Before my diagnosis, I had a normal life working as a personal secretary and being a mother of two girls. I had never thought about what it was like to go through the two diseases (TB and HIV). I am very happy that my daughters and my grandchildren are all HIV-negative. We speak very freely about the situation. I am not stigmatized by my family. I have all the support I need, but I have seen situations where families become disenfranchised from each other due to stigma. TB and HIV in particular have strong stigma attached to them. Some people even apply that hurtful stigma to themselves.

Having suffered from TB and being HIV-positive, plus what I went through during my sickness, gave me the passion to work for an organization which deals with all three of these diseases – HIV/AIDS, TB and malaria in order to help the people in the communities. To date, TB remains the number one killer in people living with HIV.

I would love for the people in America to know how much Zambians appreciate the work of the Global Fund which has made it possible for the country to score positive successes in health. The Global Fund, which is a multilateral financing institution, has saved a lot of lives. As I speak to you here, I am one of those who have been saved by the Global Fund because in Zambia we are able to access free treatment.
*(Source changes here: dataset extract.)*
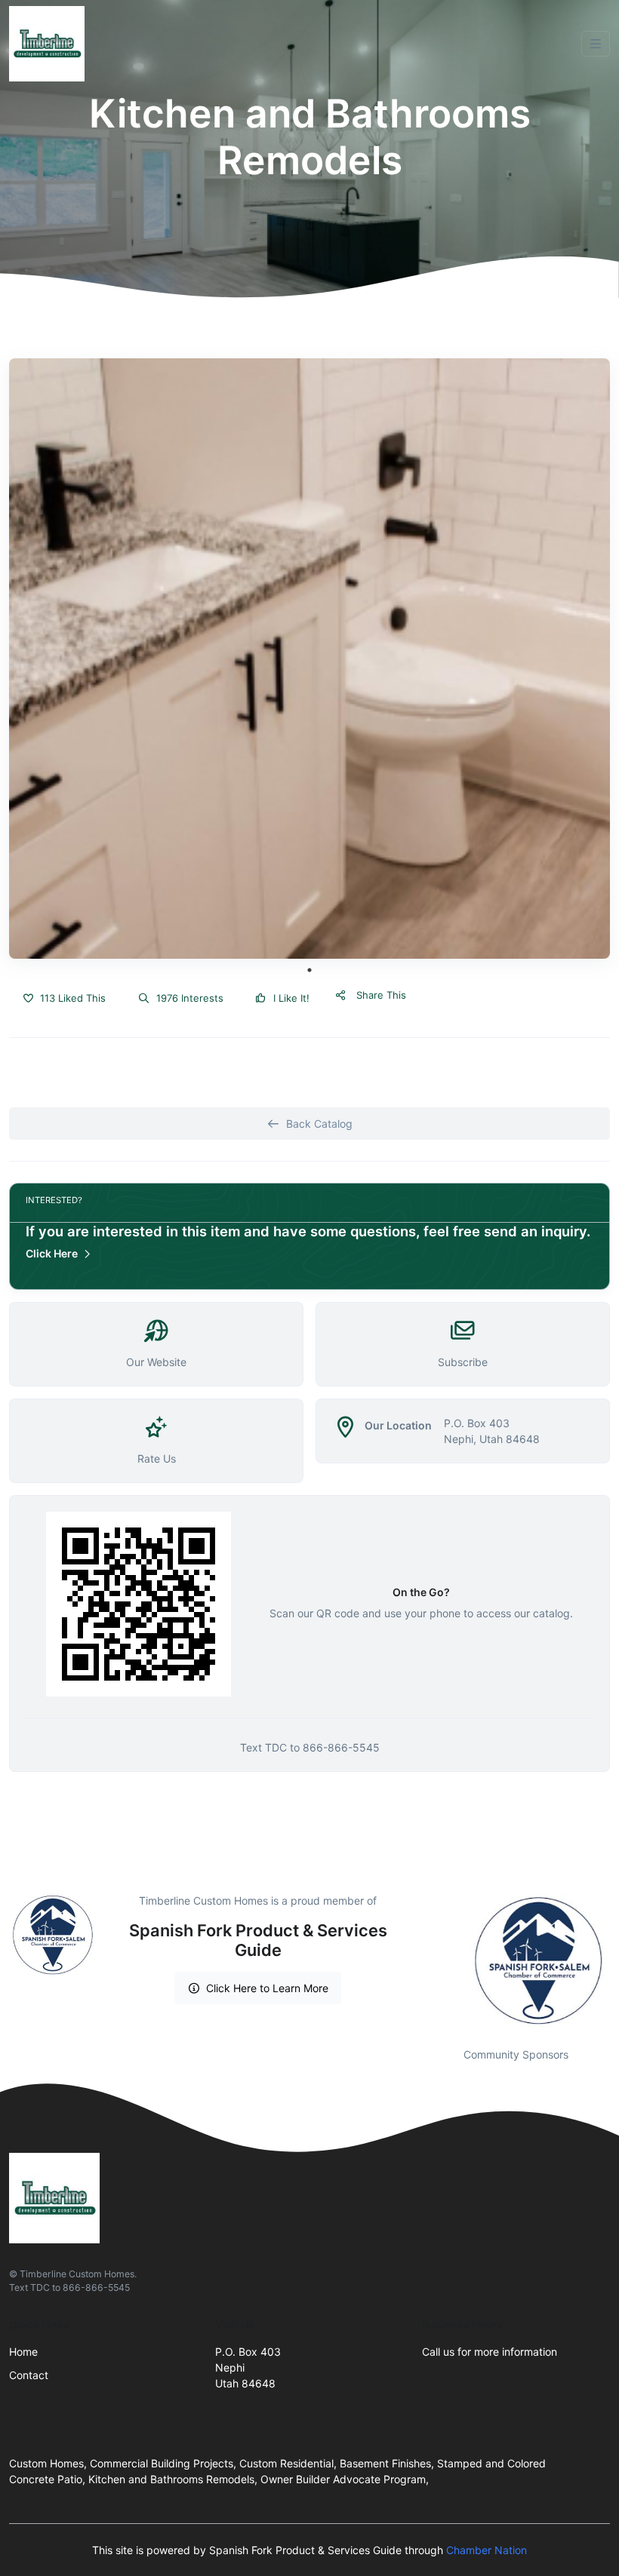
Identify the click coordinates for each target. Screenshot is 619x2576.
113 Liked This (71, 998)
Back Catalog (319, 1123)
What advice would you give to others who might want to jump into advocacy?

You need to have the passion and be able to speak for the voiceless. Listen to the community. Hear and see their reality. People who have the diseases understand best. It is one thing to read about it in a book. It’s another thing to listen to a person who has been through these diseases. We need strong voices to be heard as we advocate for change.

Any last thing you’d like to say before you move on down the road? Absolutely I do! The Global Fund has saved my life.